In his recent book Retromania, Simon Reynolds was overly critical of the album, stating that it epitomised a modern day, "hyper-eclectic" approach to musical influences, attempting to cram too many inputs into a single output: "prog rock updated for the Pro-Tools era, a CGI-like frightmare of garish and overworked sound". Though there’s more than a grain of truth to that statement, it’s also slightly excessive in its criticism of Butter‘s constituent contents. Yes, it was very difficult to listen through from start to finish without feeling as though you’d consumed monstrous quantities of artificial sweetener. Its razor-sharp synthlines in particular felt almost carcinogenic to the ears during extended listens. But studded among Butter‘s fatty excesses (in its context, to be fair, the album’s title fit perfectly) were gems that built on Mohawke’s earlier successes. ‘Fruit Touch’ and ‘Zoom’ were both perfect extensions of his playful, hip-hop tinged Polyfolk Dance EP, and ‘Tell Me What You Want From Me’ dissolved DaM-Funk’s vocal in vats of GTA: Vice City sunset sleaze. And despite its eardrum-shattering tonality, ‘FUSE’ was a colossal beast of a track, one of the few on the album that fitted neatly alongside the drunken lurchings of his Numbers/LuckyMe friend and contemporary Rustie.
So Butter‘s follow-up Satin Panthers (again, the title’s pretty indicative of what to expect) doesn’t need to prove that Mohawke is capable of writing brilliant music – he is. In fact, the acid-fried nature of his tracks probably makes them better suited to the shorter runtime of an EP, minimizing any potential collateral damage caused by overexposure. True to form, then, opener ‘Octan’ offers aural proof that mixing every frequency together produces white noise. The sheer volume of melodic content that it contains results in its surface contours gradually flattening out into a solid, unchanging mass.

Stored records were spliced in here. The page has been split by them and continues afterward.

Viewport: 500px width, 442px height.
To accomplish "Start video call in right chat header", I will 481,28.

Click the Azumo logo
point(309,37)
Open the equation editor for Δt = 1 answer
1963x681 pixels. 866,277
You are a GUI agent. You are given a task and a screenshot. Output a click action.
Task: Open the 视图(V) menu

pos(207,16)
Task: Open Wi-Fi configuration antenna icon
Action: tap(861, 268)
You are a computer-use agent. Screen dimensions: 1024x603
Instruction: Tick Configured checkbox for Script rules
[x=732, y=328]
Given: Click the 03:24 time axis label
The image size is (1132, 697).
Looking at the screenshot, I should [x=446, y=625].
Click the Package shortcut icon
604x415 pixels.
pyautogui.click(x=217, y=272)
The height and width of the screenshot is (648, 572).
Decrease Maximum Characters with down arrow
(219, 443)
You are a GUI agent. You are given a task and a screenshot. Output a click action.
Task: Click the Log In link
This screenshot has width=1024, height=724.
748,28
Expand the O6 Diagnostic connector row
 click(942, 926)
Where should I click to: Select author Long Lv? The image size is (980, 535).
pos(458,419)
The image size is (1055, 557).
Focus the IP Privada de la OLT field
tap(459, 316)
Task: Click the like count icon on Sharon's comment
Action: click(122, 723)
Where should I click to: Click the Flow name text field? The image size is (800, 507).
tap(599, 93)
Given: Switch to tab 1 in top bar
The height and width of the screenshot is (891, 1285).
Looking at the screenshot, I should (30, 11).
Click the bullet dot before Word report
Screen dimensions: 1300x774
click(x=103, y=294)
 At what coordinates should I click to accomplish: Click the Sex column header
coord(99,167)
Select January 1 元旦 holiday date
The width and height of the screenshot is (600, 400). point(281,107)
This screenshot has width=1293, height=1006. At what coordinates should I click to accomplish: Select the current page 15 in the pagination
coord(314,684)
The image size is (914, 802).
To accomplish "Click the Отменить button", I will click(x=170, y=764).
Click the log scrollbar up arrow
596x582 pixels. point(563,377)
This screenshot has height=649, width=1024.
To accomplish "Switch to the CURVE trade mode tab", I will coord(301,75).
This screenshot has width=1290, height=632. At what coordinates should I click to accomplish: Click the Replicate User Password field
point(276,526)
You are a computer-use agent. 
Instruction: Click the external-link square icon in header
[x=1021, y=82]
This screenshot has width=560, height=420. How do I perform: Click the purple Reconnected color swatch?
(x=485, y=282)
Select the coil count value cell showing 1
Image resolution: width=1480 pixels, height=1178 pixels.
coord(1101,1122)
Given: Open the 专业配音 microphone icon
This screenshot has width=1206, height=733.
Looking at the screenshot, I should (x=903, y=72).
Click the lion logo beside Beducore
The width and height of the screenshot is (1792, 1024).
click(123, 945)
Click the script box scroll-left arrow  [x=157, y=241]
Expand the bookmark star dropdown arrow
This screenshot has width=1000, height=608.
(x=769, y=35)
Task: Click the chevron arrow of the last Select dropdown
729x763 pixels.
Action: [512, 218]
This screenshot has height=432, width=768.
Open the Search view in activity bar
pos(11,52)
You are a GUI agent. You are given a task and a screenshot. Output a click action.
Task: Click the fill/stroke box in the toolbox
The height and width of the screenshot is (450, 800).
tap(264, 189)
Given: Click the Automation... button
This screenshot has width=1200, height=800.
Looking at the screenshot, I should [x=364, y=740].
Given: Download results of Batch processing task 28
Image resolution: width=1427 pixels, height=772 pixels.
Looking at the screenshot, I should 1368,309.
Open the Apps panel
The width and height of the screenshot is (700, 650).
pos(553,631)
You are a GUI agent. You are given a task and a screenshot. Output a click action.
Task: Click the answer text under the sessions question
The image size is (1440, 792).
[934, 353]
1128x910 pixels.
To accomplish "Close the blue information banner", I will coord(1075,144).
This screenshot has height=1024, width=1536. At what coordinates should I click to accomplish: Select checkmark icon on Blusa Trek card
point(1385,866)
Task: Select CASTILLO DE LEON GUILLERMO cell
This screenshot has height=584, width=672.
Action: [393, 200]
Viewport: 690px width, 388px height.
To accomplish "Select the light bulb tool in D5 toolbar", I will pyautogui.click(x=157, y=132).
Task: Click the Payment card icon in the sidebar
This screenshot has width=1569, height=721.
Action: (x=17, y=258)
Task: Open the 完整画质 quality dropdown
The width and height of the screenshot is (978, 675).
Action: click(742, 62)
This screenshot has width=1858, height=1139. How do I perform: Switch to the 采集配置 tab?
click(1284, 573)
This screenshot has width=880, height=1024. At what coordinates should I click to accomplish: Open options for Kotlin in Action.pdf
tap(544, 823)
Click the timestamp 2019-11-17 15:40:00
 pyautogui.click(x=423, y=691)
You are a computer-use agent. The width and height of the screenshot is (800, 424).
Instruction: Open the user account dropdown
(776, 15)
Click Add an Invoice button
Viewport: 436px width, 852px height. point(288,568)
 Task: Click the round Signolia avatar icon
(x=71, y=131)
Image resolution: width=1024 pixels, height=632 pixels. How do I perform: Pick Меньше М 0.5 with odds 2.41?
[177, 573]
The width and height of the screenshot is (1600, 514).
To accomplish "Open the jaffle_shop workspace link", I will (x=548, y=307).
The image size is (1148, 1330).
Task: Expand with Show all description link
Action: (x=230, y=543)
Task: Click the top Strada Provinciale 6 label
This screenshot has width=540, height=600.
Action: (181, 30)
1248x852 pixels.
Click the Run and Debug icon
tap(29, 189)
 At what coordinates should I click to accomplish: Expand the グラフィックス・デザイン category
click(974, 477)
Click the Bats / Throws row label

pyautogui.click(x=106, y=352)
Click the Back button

Like having a bright light shone into your eyes, everything is temporarily bleached, robbed of the ability to detect anything subtler than a complete key change.
All of this might sound difficult to deal with, were it not so fiendishly addictive. Yes, Mohawke’s tracks might sometimes come across like the sonic equivalent of a sugar rush, all energy and very little substance. But like sugar, a craving to extend the high quickly sets in. The rest of Satin Panthers more than satisfies in that regard. Its huge, cocaine-pricked melodies remain present and correct throughout, but the tracks themselves are among his best so far. ‘Thunder Bay’ is a more successful versioning of what much of Butter attempted to achieve, blending Dilla’s rough and ready unquantised rhythms with grime’s overbearing physicality, while remaining subtle enough to warrant repeated listens.
Satin Panthers‘ two best tracks lie at its centre. ‘All Your Love’ is the first time Mohawke’s approach to his influences – one of synthesis, chucking everything in a vial and hoping the chemistry won’t blow up the lab entirely – feels completely at ease with itself. Yes, it’s messy as hell, sending pitched-up R’n’B vocals skating across booming drum rolls and a wash of melodic fuzz. But unlike much of his earlier material, it never overwhelms. And ‘Cbat’ takes an entirely different and joyfully straightforward approach: with its squashed, serpentine motif, staggered hi-hats and discrete bulbs of bass, it’s a faithful take on a dirty south hip-hop instrumental. Both tracks offer tantalising glimpses of future Mohawke incarnations – while Satin Panthers isn’t quite ‘what Butter could have been’, it certainly points towards what his next album could potentially achieve.